The participating businesses are given airtight barrels to keep it all contained until pickup time. They just need a bit of space to store them.

Jessica Lewis, the Executive Chef at Spirits & Tales who helped launch the initiative in Pittsburgh, says that the little bit of extra effort is doable and, at the end of the day, definitely worth it.

“For us it’s really about instilling a culture among the people that work for us that we’re doing the right thing,” Lewis says. “I think a lot of people now want to eat at places and be associated with doing the right thing and being sustainably aware.”
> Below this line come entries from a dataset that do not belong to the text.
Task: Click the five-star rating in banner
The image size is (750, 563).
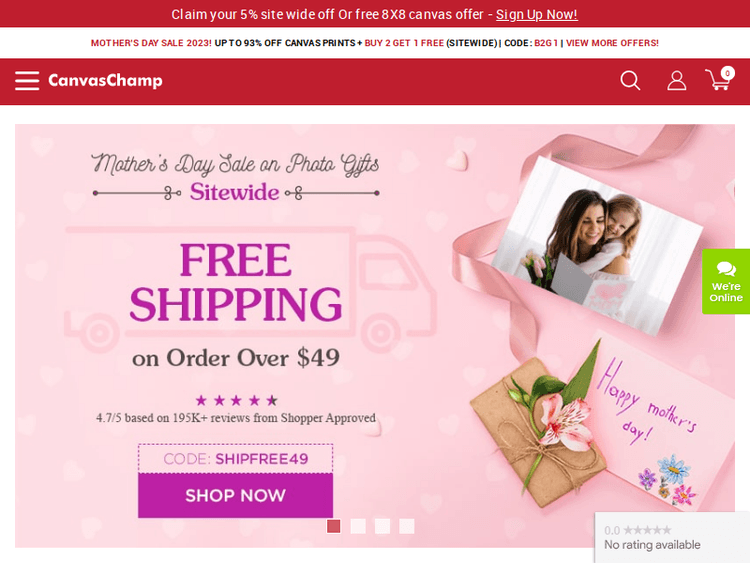Action: click(x=236, y=400)
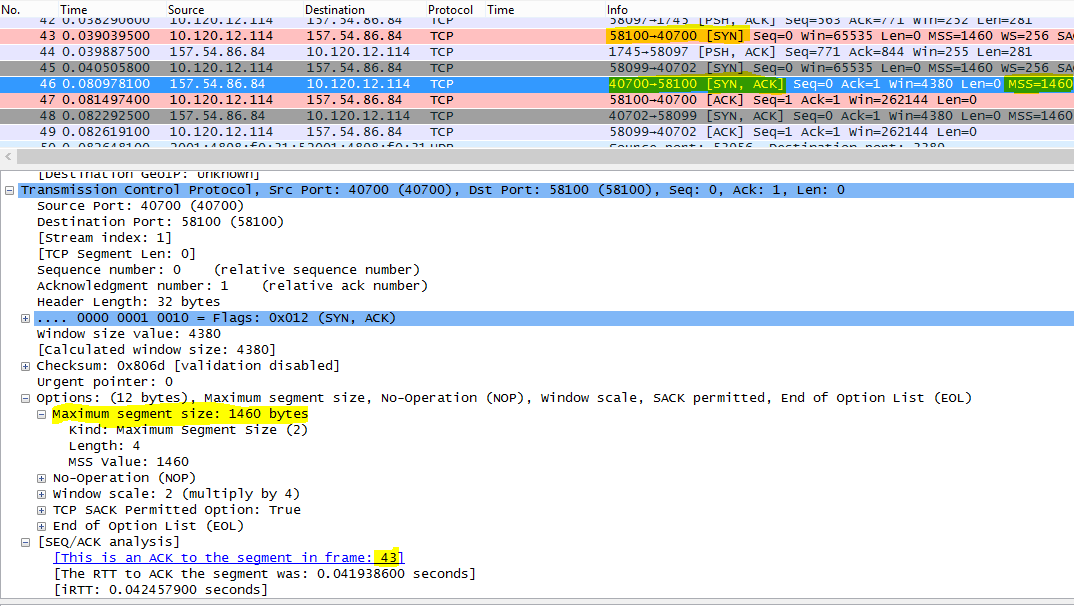Expand the TCP SACK Permitted Option
This screenshot has height=606, width=1074.
tap(41, 509)
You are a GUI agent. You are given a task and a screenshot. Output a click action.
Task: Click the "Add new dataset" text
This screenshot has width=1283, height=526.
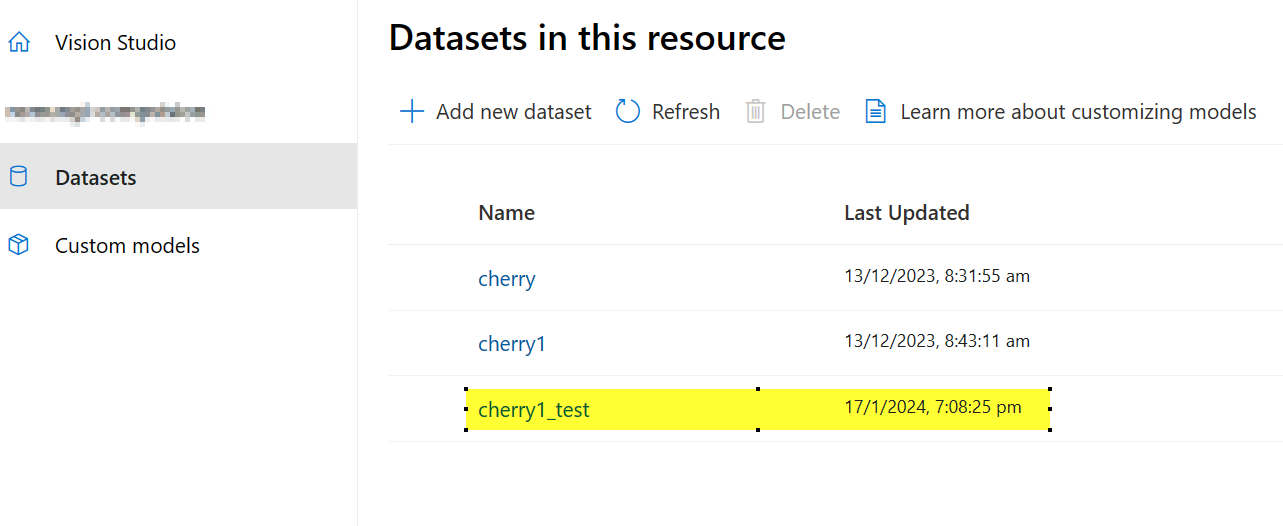513,111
Lewis says there’s not a big financial impact to the restaurants involved. There is no cost to participate in the program, though restaurants may see some cost savings through the offset of waste.

“The embrace of sustainable practices in the restaurant industry has grown tremendously over the past four years, in part due to our Sustainable Pittsburgh Restaurant Program,” Portlock says. “Restaurants have sent their shells to landfills, but now there’s an infrastructure set up for them to have the shells recycled for good use.”

And, Portlock says, it is part of Sustainable Pittsburgh’s mission to create the infrastructure that makes the right thing to do the easy thing to do.

Since it’s announcement, more restaurants have reached out about participating, and they believe it will continue to grow as other businesses realize how this simple change in behavior can impact the environment.